■ **A tarefa**: Apresente em forma de tabela Markdown as linhas dos registros, começando pela linha com "Screen dimensions: 202x142" e seguindo até a linha com "Where should I click to: Open", ambas incluídas, com as colunas Número e Linha. Omita as linhas em branco e deixe as imagens fora da resposta.

■ **Registros armazenados**:
════════════════
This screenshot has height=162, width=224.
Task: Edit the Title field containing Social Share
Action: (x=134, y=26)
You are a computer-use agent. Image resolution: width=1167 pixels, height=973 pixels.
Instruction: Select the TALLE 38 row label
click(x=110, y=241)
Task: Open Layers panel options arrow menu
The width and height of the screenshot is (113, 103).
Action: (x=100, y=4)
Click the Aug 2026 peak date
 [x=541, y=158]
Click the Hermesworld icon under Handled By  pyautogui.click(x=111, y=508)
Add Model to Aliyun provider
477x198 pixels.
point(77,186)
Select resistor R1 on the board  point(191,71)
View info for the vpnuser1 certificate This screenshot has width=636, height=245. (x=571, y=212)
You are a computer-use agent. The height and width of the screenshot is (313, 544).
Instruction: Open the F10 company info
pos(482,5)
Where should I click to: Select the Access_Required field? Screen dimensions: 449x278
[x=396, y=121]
════════════════
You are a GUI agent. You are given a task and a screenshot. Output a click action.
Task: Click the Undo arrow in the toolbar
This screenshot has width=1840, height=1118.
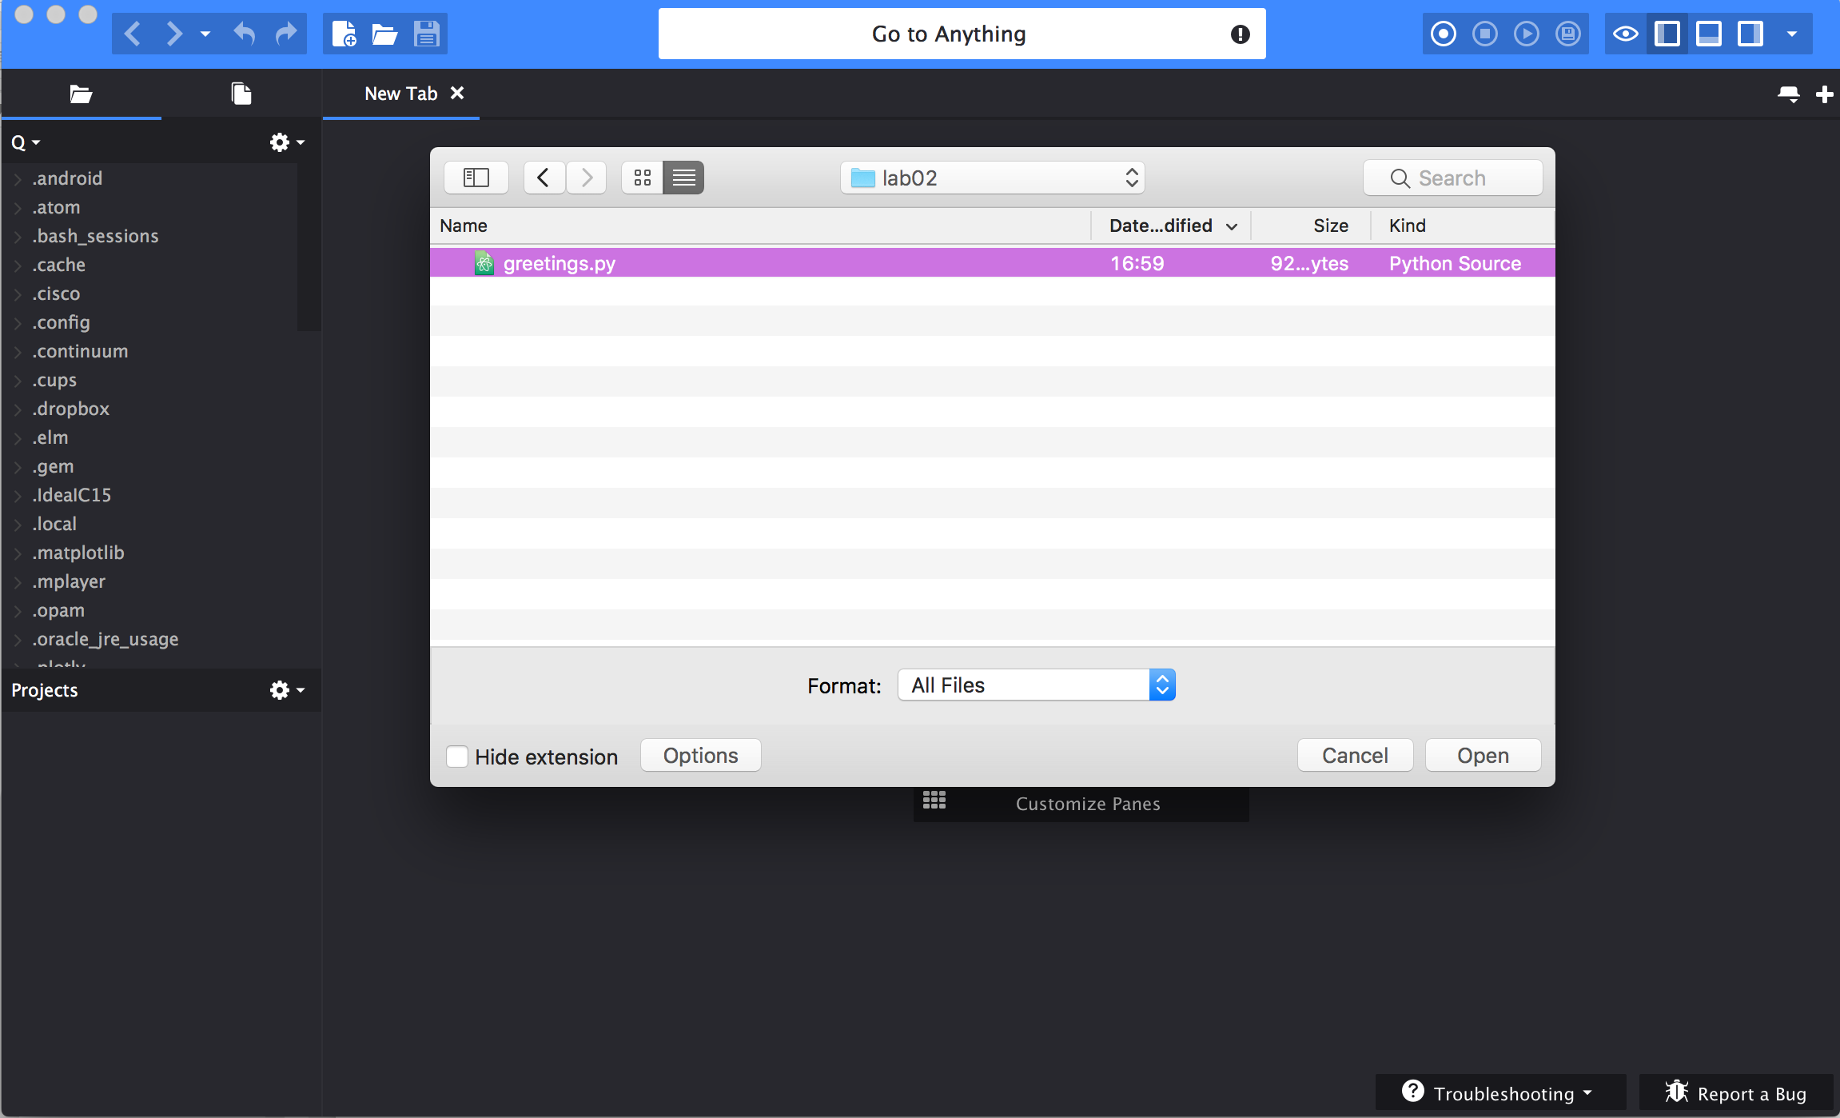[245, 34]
════════════════
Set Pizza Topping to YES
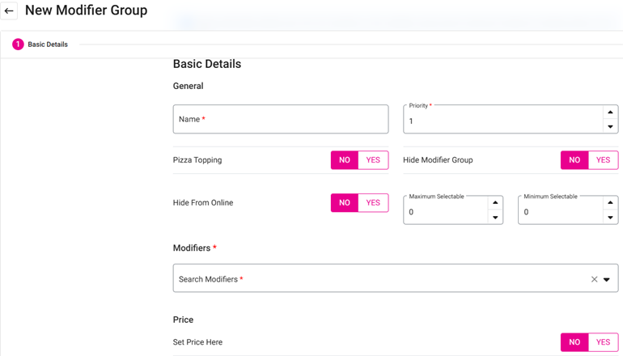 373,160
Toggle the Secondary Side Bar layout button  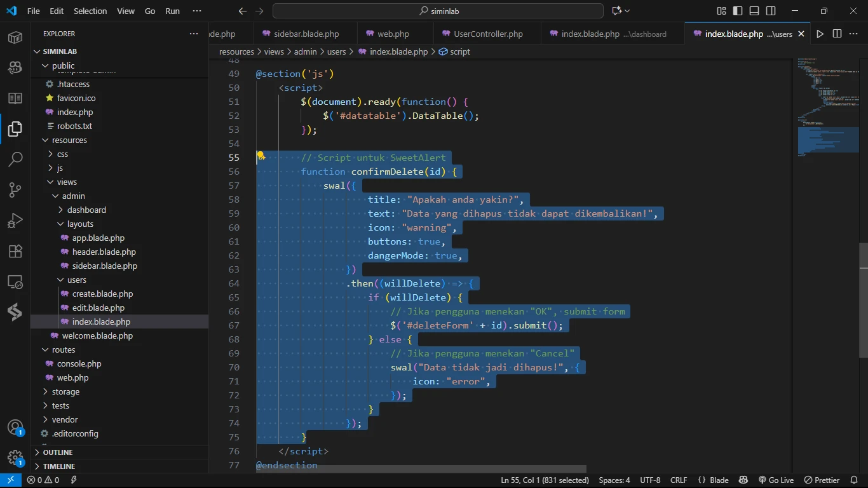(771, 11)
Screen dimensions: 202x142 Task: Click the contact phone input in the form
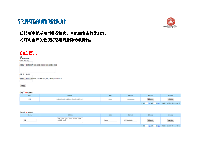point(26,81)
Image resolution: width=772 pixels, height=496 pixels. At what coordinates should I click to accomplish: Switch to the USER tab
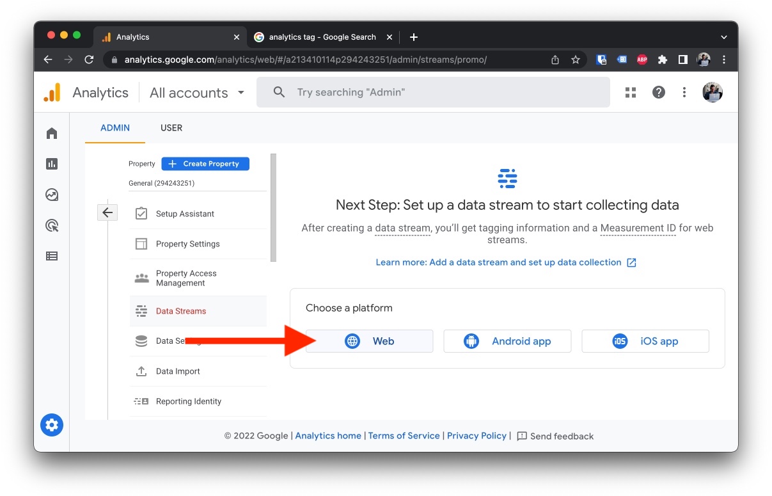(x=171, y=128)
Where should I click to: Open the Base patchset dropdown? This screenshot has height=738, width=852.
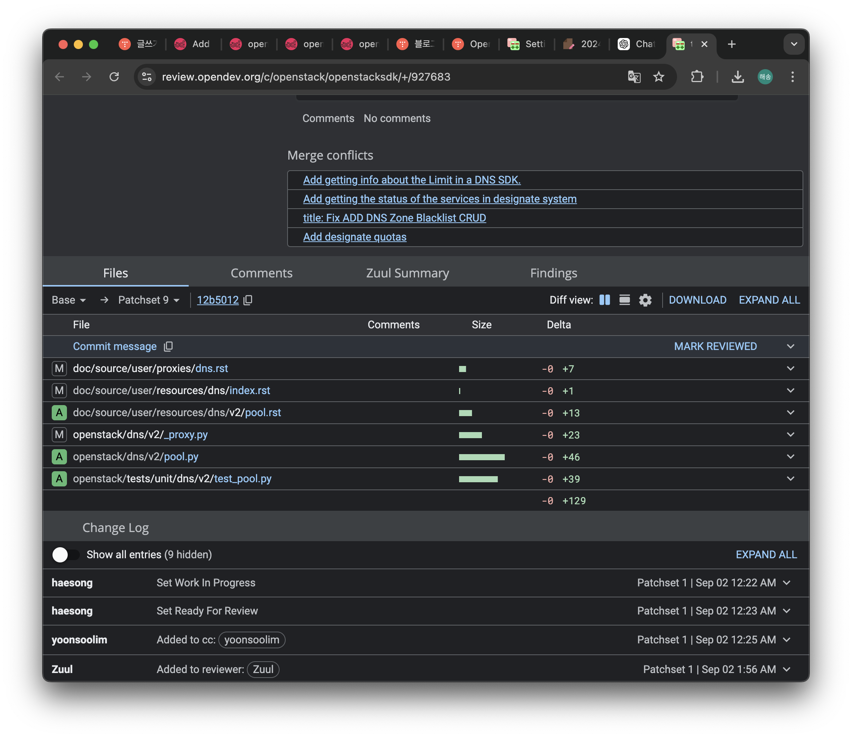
════════════════
■ **Resposta escrita**:
| Número | Linha |
|---|---|
| 1 | Screen dimensions: 202x142 Task: Click the contact phone input in the form |
| 2 | point(26,81) |
| 3 | Image resolution: width=772 pixels, height=496 pixels. At what coordinates should I click to accomplish: Switch to the USER tab |
| 4 | (x=171, y=128) |
| 5 | Where should I click to: Open the Base patchset dropdown? This screenshot has height=738, width=852. |